Problem 1: Transcribe the passage on solar PV in rate design in full, with no changes.

Excerpt provided:
Accounting for solar PV in rate design

At issue in these states and many others is how to set electricity rates for NEM customers and nonparticipants that accurately reflect and distribute the costs and benefits of both distributed- and grid-provided power; maintain the grid and the reliability it provides; and recoup investments made by utilities in the grid and by NEM customers in their solar PV systems. Bearing in mind the standard set at the federal level, PUCs determine whether retail electricity rates are “just and reasonable,” often drawing on extensive analyses of fuel, capital infrastructure, efficiency losses, and other costs, as well as benefits such as equity, bill and revenue stability, and customer service. Traditional central, utility-focused rate design covers fixed costs associated with generation, transmission, and distribution infrastructure investments, as well as variable costs for fuel, operations, and maintenance. These rate designs typically addressed the just and reasonable standard by allocating costs across a utility’s customers based on demand and type of customer.

Supplied data:

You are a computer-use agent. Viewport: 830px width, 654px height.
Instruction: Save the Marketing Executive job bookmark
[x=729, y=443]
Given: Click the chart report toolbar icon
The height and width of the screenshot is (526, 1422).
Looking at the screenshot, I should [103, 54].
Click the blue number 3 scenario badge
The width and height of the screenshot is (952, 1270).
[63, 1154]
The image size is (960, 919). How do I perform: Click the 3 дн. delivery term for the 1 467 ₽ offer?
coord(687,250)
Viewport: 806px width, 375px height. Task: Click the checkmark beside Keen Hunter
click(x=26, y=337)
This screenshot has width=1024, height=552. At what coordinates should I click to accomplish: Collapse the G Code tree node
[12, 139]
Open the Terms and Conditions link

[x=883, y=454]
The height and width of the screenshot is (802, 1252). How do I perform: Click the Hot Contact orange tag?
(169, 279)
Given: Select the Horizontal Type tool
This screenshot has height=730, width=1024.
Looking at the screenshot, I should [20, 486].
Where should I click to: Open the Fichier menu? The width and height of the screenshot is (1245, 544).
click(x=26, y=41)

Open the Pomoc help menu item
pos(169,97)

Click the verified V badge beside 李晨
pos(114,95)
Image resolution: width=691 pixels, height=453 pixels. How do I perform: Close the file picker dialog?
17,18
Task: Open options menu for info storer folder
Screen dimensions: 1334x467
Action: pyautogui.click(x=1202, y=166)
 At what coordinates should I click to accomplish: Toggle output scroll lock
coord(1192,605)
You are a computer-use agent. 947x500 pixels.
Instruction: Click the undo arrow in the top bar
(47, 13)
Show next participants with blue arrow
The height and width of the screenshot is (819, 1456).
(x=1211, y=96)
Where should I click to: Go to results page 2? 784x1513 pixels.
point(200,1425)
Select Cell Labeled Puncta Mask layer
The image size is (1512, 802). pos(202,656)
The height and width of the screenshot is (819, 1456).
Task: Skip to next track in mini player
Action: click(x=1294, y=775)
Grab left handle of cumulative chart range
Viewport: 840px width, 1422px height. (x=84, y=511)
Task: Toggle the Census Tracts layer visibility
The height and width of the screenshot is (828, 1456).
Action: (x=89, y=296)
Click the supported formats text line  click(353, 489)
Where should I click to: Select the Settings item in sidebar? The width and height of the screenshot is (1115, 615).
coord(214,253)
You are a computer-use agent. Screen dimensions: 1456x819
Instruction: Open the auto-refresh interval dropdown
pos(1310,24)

Problem 2: In the entries, restate word for word the lines from the line with "Click the supported" to the line with "coord(214,253)".

Reply 1:
Accounting for solar PV in rate design

At issue in these states and many others is how to set electricity rates for NEM customers and nonparticipants that accurately reflect and distribute the costs and benefits of both distributed- and grid-provided power; maintain the grid and the reliability it provides; and recoup investments made by utilities in the grid and by NEM customers in their solar PV systems. Bearing in mind the standard set at the federal level, PUCs determine whether retail electricity rates are “just and reasonable,” often drawing on extensive analyses of fuel, capital infrastructure, efficiency losses, and other costs, as well as benefits such as equity, bill and revenue stability, and customer service. Traditional central, utility-focused rate design covers fixed costs associated with generation, transmission, and distribution infrastructure investments, as well as variable costs for fuel, operations, and maintenance. These rate designs typically addressed the just and reasonable standard by allocating costs across a utility’s customers based on demand and type of customer.

Reply 2:
Click the supported formats text line  click(353, 489)
Where should I click to: Select the Settings item in sidebar? The width and height of the screenshot is (1115, 615).
coord(214,253)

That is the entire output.